START Excerpted text

Splitting a sequence before every “a” event, which is labeled A.

A common pattern in SOL is to split sequences into parts and perform some operation, then merge them back together, a variation of the split-apply-combine pattern, providing iteration without for-loops. The combine operation does this while allowing the user to specify aggregates that should be propagated upward to the original level of granularity. Iterating between match split and combine allows the user to seamlessly move between different units of analysis in SOL and avoid explicit iteration.

Splitting and un-splitting using the combine command.
Replace

We recognized early on that we could learn a lot from how string manipulation works in unix tools (like grep) and scripting languages (like Perl and Python). One of the most powerful operations they provide is the ability to replace part of a string with a different string (or an empty string for deletion!). This operation allows you to clean up event sequences by removing unnecessary parts and replacing many events with a single event to simplify sequences.

Replacing an event labeled B with a new event “d” which is labeled D.

Replace is more general than you may expect, and can be used for prepending, appending, inserting, and removing events, plus completely rewriting the sequence. It also provides lightweight syntax for event literals that are added to the sequence, including using expressions and any previously labeled events to compute new dimensions.

Set and filter

In addition to more sequence-focused functionality, SOL provides more standard analytical operations. The set operation allows users to construct expressions and assign new dimensions of events, fragments, or the entire sequence. This mirrors dplyr’s mutate operation or assign in Pandas, but with some flexibility to broadcast assignment to different parts of the sequence.

We use fragments created by match to assign a new dimension to all the events in that fragment.

END Excerpted text

What to work on:
1. Answer from the SOL excerpt:
(a) Which unix tool does it give as an example of string manipulation?
(b) Which operations in dplyr and Pandas does the set operation mirror?
(c) What does the combine operation let the user specify?
2. Rewrite the paragraph of the SOL excerpt that begins "Replace is more general than you may expect" as a short bulleted list, keeping its main facts.
3. Write a continuation of the SOL excerpt, starting after its final sentence.
The listing is separate material and has no connection to the SOL excerpt.

START Dataset

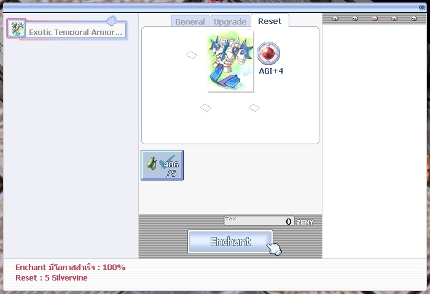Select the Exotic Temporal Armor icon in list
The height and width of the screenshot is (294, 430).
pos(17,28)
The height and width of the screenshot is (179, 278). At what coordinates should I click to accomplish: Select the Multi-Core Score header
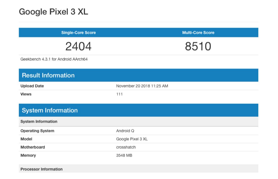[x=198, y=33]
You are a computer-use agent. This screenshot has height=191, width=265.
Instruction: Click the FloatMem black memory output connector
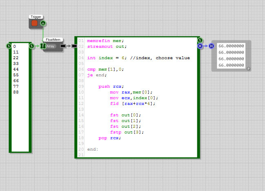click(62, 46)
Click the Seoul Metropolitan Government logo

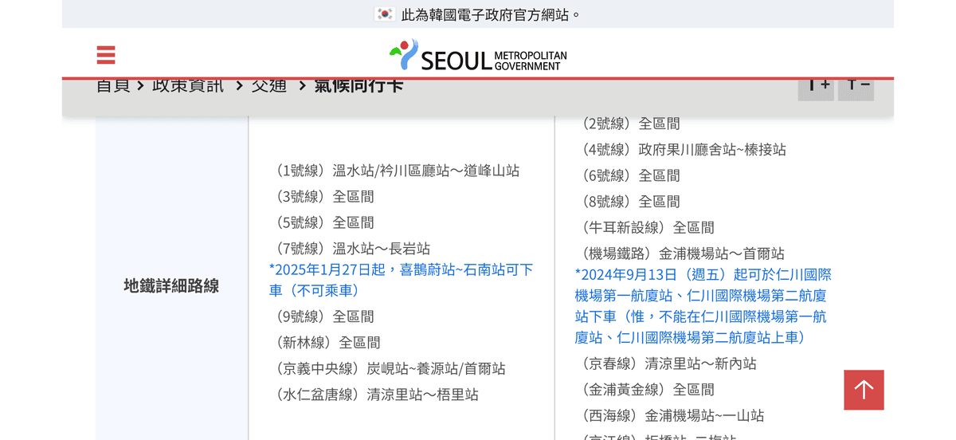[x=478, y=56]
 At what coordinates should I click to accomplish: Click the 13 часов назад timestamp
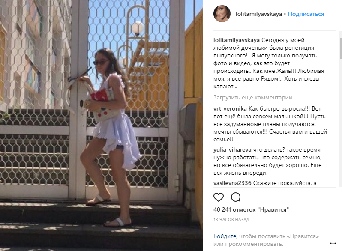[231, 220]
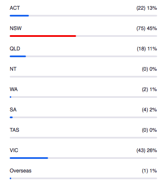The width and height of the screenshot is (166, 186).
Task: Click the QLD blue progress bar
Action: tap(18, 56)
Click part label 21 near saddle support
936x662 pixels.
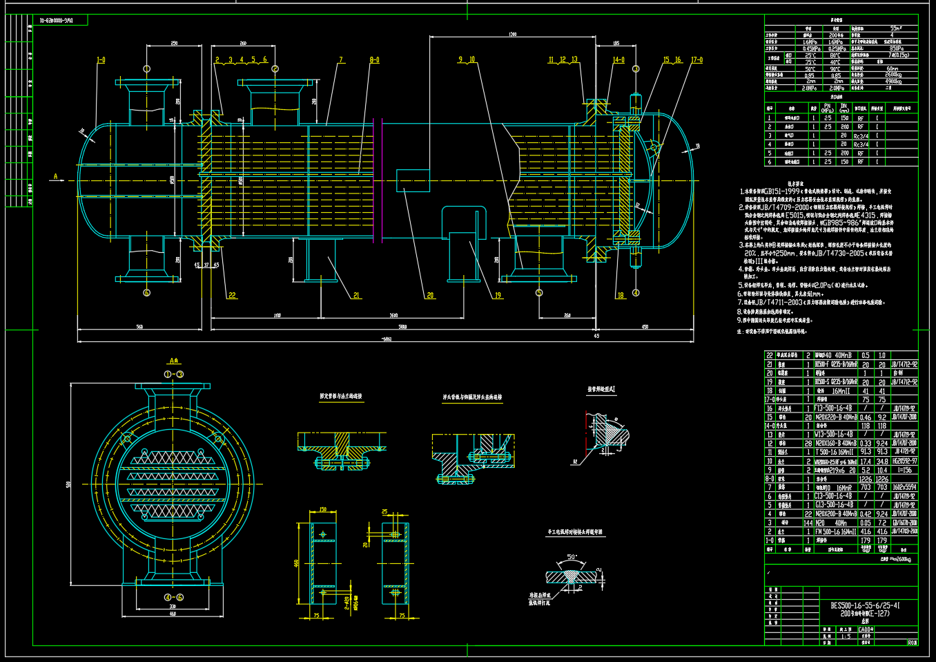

END Dataset

Answers:
1.
(a) grep
(b) dplyr's mutate and Pandas's assign
(c) Aggregates that should be propagated upward to the original level of granularity

2.
- Replace can prepend, append, insert, and remove events, and can completely rewrite the sequence.
- It offers lightweight syntax for event literals added to the sequence.
- Those literals can use expressions and any previously labeled events to compute new dimensions.

3.
The filter operation functions analogously to filter in dplyr (and to query in Pandas). The user can either discard or keep specific sequences that meet specific conditions, and the Motif user interface provides information on how many sequences were kept. Very commonly filter is applied directly after match in order to retain only sequences where a match was found.

Right now SOL is very compact, and we have only omitted one operation in this post (top, which finds the most extreme sequences by an expression the user defines). We may add some other operations to SOL over time — an entire ecosystem of packages been folded into the tidyverse over time to augment dplyr’s core capabilities. As we encounter new problems and challenges, we’re open to growing SOL by adding simple, self-contained operations that compose with the core operations and extend its capabilities in useful ways.

Let out powers combine!

Our main design goal for SOL was expressive power — you should be able to accomplish almost any sequence analysis task you can think of with SOL with just a small number of operations. To stress test this, we started a fun team activity called “SOL Question of the Week” where we take turns trying to come up with questions that might be difficult or impossible to answer in SOL. We’ve been doing this for almost a year now and haven’t found too many gaps left to plug. SOL is a highly useful and usable addition to the analyst toolkit and it may just change the way you think about how to answer your next product question.

The bar for a new analytics language is very high, so we’ve been very careful to design one we’re proud of that addresses real gaps in existing tools. We think you’ll find that SOL is worth learning and streamlines your work by providing a faster path to specifying what you’re trying to achieve. The most interesting and impactful questions are often natural to answer using sequence analytics and with SOL. The equivalent SQL for some SOL queries is difficult to write correctly (even for LLMs) and even harder to read and debug. And SOL pairs well with SQL because it operates directly on columnar data that is easily queryable in popular databases like DuckDB. We hope you give it a try by signing up to test Motif!